# DIRECTIONS
Here the answer should be the line with "177x144 pixels." and all the lines after it through the end of the listing, each repeated exactly, and no other text.

# PROVIDED INFORMATION
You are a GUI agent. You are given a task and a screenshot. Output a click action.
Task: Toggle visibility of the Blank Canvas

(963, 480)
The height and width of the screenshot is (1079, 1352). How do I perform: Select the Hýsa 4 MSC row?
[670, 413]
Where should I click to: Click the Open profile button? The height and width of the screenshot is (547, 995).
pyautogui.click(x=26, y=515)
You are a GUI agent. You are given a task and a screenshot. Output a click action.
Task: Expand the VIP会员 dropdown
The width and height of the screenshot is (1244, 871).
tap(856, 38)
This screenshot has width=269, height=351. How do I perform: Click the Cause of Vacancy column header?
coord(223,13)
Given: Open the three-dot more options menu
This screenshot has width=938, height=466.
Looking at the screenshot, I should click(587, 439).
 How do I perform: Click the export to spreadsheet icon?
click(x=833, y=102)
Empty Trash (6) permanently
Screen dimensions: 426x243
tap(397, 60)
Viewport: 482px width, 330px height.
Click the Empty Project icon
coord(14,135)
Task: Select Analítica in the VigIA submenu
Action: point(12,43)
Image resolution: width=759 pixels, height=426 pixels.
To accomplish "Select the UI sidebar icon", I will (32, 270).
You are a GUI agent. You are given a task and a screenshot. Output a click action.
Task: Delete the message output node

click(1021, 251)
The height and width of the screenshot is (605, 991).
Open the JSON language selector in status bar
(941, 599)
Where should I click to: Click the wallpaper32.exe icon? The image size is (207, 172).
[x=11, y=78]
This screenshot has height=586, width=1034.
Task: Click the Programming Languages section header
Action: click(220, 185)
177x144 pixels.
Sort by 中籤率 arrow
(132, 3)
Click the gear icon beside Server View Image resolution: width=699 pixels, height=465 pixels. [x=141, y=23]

# PROBLEM SOLUTION
177x144 pixels.
Sort by 中籤率 arrow
(132, 3)
Click the gear icon beside Server View Image resolution: width=699 pixels, height=465 pixels. [x=141, y=23]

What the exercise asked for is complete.